Scénario négatif (30 %) : La Fed augmente les taux de 25 points de base dès juin ou juillet. Cela déclencherait une réaction de choc — le S&P 500 pourrait tomber à 6 800 points, et le Nasdaq perdrait encore 10 à 12 % par rapport aux niveaux actuels. Le marché hypothécaire gèlerait pratiquement. Les actions des petites capitalisations continueraient de chuter, car les petites entreprises sont les plus sensibles aux coûts d'emprunt.

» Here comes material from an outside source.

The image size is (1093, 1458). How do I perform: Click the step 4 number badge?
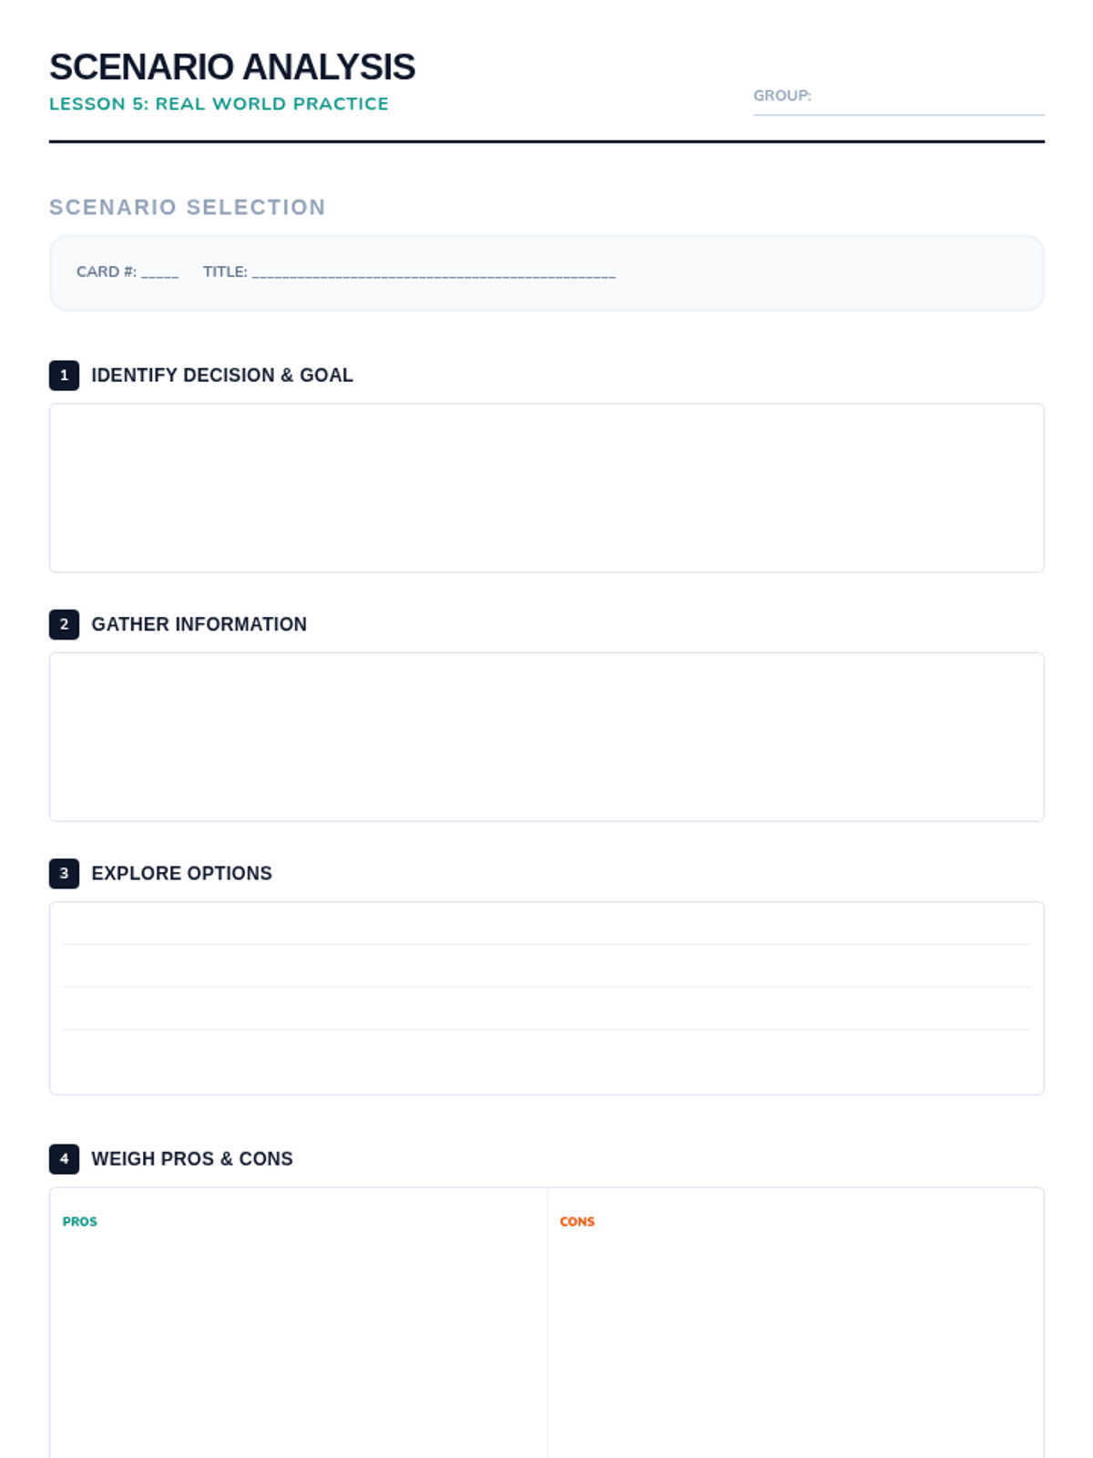coord(64,1159)
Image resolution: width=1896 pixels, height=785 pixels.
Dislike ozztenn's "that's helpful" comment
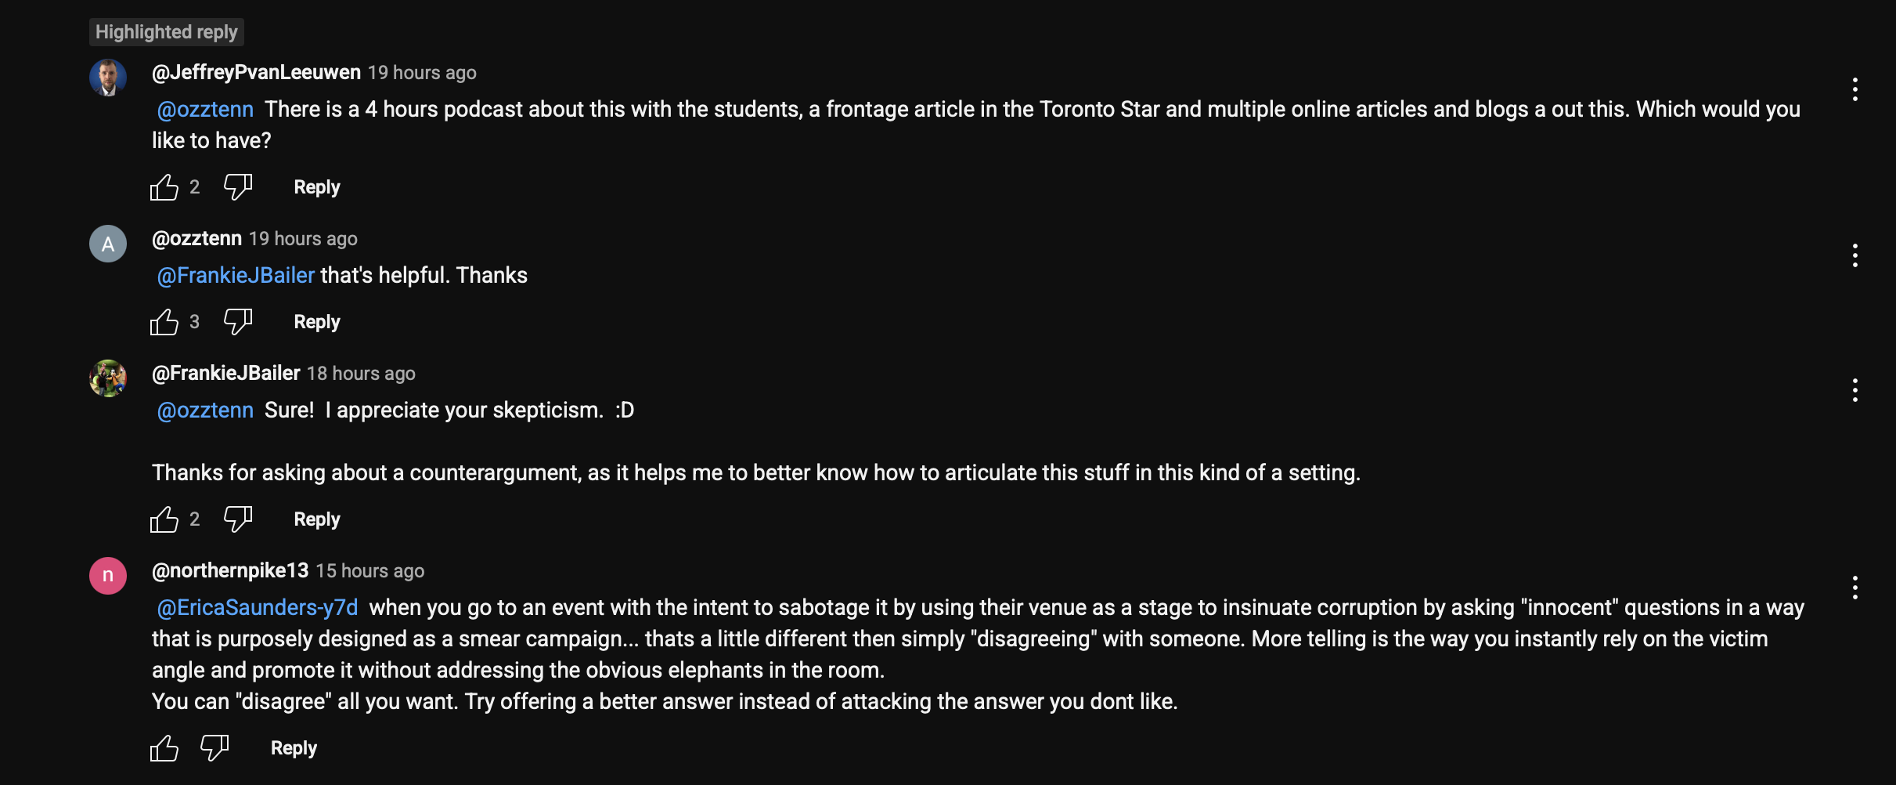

Scénario catastrophique (15 %) : Un blocus total du détroit d'Ormuz et une escalade du conflit américano-iranien poussent le pétrole à 130 dollars et l'IPP au-dessus de 8 %. La Fed est contrainte d'augmenter agressivement les taux — de 50 points de base. Dans ce cas, une récession au quatrième trimestre devient presque inévitable.

La vérité que personne à Wall Street ne veut dire à voix haute est que le marché est entré dans une nouvelle ère. Une ère où l'inflation est structurellement plus élevée, les taux sont structurellement plus élevés, et les multiples des entreprises technologiques doivent structurellement baisser. La chute du 15 mai n'est pas une correction ponctuelle mais le début d'un long processus de réévaluation du risque. Ceux qui continuent d'acheter la baisse, comme en 2020-2024, risquent de faire face à une réalité où la « baisse » se transforme en une nouvelle tendance baissière.